If your dean does not vigorously support the online, chances of success are very low. The dean can cut you off from the faculty lifeline, stop additional money flowing into recruiting good people. The dean's support is necessary to recruit and keep faculty with the program. The university is governed through the traditional bureaucratic system, which is hierarchical and self-righteous. Without the strong support of the dean, you cant really go to the president or other university administrators. It is crucial that online programs have the dean as an ally.
All that glitters is not gold.
Which faculty should we go after?
Below is a matrix of four A's. Faculty who will be interested and successful in teaching online are those who have teaching emphasis (6) and are technology oriented. Teaching emphasis professors are willing to invest additional time in teaching if needed. Developing an online course and delivering it needs initial investment of time. Whereas, the 'research emphasis' professors (the "Attract") initially will not be willing to sacrifice their research time for major innovation in teaching. So, begin your recruitment effort with the "Acquire" group. The technology averse but teaching professors are interested but are shy to explore the unknown. We classified them as the "Attend." There is a good chance of success with this group. They need to be encouraged, and appropriate training must be available for them. The research people who are not good teachers and hate technology (the "Avoid") will not be a good choice to go after. Good teaching must be emphasized in the online programs.
Table 2. Faculty Matrix of Four A's
Faculty matrix Orientation and skills Research emphasis Teaching emphasis Tech. oriented Attract Acquire Tech. averse Avoid Attend
The faculty pool is virtually unlimited. However, university policy and procedure must be observed to invite somebody to teach online. There are generally four faculty sources to recruit from:
1. Full time
2. Local area adjunct
3. Wide area adjunct
4. Well qualified professors from other universities nationwide
The starting point should be the full time and senior faculty members. The more one can bring the Acquire and the Attract groups on board, the more success one will have with faculty recruitment.

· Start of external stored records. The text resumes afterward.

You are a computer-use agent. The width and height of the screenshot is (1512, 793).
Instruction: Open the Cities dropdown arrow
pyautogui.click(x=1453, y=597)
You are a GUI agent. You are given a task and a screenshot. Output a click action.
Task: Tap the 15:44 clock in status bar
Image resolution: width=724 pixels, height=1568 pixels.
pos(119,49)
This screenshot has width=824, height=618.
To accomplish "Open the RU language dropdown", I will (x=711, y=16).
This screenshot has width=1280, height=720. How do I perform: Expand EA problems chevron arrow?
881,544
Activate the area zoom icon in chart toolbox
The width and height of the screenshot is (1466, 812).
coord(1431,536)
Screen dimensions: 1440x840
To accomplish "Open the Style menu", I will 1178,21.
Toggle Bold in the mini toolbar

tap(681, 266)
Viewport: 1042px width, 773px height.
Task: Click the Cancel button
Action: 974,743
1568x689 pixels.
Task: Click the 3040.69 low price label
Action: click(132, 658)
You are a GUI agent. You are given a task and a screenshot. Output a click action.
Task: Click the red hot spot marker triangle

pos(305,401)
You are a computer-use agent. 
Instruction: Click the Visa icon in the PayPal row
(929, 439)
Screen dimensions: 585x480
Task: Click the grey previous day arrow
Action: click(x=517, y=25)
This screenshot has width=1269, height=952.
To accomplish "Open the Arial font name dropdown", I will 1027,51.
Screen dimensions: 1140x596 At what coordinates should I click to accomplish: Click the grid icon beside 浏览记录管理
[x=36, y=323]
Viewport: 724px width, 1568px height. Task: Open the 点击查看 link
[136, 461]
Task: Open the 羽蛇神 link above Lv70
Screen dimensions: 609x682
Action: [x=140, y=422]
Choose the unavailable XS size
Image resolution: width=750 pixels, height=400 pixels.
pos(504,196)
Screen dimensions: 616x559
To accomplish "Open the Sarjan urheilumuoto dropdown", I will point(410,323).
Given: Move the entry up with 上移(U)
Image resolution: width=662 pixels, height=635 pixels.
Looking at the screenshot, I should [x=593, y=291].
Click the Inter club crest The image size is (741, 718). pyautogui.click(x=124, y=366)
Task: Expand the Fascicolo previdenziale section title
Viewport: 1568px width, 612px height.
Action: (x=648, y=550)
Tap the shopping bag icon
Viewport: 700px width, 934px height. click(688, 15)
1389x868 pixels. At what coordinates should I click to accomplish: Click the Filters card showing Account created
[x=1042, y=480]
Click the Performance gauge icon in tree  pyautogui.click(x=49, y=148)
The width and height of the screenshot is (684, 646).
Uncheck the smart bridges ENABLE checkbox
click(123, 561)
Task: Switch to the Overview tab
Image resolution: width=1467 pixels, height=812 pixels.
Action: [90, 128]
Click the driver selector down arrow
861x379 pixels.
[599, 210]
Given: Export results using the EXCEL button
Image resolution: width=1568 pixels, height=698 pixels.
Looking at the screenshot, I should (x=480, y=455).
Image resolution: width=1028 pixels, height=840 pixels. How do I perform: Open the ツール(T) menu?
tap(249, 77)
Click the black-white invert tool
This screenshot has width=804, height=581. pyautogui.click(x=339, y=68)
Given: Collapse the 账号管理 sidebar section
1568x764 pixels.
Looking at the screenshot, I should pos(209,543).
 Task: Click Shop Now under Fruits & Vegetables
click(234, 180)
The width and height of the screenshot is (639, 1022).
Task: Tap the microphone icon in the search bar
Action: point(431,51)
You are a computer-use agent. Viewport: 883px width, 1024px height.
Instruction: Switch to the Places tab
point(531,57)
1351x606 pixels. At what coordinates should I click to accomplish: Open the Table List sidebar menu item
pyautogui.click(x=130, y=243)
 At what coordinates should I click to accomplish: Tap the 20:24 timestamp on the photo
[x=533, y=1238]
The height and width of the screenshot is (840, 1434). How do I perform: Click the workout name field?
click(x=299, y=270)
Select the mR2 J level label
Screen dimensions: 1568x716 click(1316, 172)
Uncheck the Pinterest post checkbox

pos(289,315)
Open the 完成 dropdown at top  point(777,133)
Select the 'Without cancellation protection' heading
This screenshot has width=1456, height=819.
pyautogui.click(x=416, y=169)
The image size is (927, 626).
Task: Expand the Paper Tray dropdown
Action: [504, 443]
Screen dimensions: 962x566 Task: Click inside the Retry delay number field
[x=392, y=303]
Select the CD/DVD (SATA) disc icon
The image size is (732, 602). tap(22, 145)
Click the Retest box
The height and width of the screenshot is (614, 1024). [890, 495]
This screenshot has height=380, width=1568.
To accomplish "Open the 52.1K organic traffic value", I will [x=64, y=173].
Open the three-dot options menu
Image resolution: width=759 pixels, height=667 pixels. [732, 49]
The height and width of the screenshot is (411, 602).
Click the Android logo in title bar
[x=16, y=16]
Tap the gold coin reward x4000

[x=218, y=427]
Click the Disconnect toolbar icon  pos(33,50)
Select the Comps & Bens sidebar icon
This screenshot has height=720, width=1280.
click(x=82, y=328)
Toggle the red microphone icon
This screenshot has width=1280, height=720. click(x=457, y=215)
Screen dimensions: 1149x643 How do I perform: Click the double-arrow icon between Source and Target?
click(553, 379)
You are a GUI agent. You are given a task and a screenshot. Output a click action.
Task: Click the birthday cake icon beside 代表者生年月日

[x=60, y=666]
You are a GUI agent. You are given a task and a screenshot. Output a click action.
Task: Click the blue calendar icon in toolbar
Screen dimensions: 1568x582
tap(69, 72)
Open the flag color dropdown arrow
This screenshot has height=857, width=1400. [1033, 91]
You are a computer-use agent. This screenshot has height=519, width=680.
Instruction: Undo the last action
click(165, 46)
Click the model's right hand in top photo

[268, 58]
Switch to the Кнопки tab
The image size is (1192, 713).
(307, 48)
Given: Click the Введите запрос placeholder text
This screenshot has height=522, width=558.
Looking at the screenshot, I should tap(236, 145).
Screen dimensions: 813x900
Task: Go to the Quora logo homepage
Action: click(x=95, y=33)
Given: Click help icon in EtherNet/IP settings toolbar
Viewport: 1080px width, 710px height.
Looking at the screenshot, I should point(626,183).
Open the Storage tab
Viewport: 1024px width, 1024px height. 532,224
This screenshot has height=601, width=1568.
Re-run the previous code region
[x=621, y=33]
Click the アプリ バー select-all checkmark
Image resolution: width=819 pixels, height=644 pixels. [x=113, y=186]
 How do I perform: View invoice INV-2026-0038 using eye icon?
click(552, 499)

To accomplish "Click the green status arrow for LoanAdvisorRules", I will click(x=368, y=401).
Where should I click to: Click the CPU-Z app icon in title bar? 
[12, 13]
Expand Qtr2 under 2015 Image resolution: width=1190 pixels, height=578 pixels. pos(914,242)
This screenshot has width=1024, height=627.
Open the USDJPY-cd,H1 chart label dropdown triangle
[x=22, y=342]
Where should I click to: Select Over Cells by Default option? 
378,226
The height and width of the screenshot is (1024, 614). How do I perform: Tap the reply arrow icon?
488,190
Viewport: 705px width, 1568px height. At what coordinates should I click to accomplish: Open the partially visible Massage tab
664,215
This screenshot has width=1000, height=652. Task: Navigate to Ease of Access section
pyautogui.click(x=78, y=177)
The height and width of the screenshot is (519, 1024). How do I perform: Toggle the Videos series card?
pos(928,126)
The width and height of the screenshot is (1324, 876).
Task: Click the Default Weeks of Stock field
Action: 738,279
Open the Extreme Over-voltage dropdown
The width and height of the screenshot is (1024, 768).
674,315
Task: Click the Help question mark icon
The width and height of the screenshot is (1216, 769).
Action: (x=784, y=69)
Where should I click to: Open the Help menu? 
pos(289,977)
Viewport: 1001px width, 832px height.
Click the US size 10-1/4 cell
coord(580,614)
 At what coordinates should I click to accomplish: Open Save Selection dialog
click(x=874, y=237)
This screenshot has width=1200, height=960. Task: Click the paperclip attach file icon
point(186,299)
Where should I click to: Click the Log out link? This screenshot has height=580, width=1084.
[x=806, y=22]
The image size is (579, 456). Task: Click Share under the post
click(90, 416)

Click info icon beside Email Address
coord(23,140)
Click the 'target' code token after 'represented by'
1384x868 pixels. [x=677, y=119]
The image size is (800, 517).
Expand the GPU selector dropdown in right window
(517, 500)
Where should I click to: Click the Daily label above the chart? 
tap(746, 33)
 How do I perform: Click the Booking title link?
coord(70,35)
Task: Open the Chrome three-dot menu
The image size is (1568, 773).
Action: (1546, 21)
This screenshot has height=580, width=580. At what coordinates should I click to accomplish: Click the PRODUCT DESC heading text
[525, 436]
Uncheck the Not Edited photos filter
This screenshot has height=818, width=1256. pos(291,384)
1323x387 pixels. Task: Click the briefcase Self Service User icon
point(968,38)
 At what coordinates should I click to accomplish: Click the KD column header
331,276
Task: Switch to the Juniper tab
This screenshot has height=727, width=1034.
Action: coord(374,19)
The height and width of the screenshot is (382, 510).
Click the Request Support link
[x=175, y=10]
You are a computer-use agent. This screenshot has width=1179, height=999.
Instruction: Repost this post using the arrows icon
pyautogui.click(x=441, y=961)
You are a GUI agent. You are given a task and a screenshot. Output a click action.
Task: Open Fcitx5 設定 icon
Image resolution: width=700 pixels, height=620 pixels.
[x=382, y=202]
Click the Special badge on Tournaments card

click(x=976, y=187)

Table 3. Online Faculty Profile from the Experience of OPAs.
Lazy(LZ) Busy (BZ) Regular (R) Star (S) Organization Very low Low Good Very high Meets Deadlines Misses frequently Not always Always Always Use of Tools Below Average Minimum to survive Just right Above expectation Course Materials Numerous misses and mistakes Missing or late Prepared Continuous improvement
BZ's and LZ's are valuable colleagues within the system but you will be smart to look for the R's and S's first. You will not get too many S's. A few of them are essential for your program to succeed. The R's in my sample are "teaching emphasis and tech-oriented" people. Some of them are very good at both. A couple of LZ's and BZ's are in the mix. You need to have a strategy to manage them. For example, you may use consultants, TA intervention, and counseling; finally, you should be prepared to confront faculty members if specific problems persist. BZ's and LZ's will promise you the whole world but simply will not have the time or the discipline to deliver. They have too many commitments and the online one may be low in their priorities.
Faculty dont always need money - a paradox!
This is disputable. It depends on the faculty member. Money is always a good motivator. Emphasizing only money is not going to work with all the people you want to recruit.
In my sample, money is not among the top reasons for teaching online. Financial consideration ranked ninth among the 12 items in my questionnaire. (7) It ranked higher for the adjunct professors than for the full time professors.
The junior professors' average score is 3.58 and the senior professors' average score is 1.75. Thus, my conclusion is that the senior professors will be attracted based on their priorities and not on monetary needs. It is important to note that the junior and the adjunct professors will be attracted if the program can provide competitive compensation for the development and teaching of online courses.
Evangelists may be helpful.
Recruit evangelists from among your colleagues to preach the religion of online education to your colleagues. It should be remembered that converting faculty opinion is a hard thing to do. A core faculty group is essential to succeed in faculty recruiting. This core group should be made up of: the preachers, the red herrings and the foot soldiers. To make any entry into the traditional academic trenches, one needs to act as if fighting a war, preaching a religion, or even fishing in cold water. I found the core faculty group to be essential for the recruitment of the faculty and maintenance of the quality. Most of the core faculty group members join the online program for the 'romance of it and not for the finance of it.
There is no right time.
When is the right time to start recruiting faculty members for online programs?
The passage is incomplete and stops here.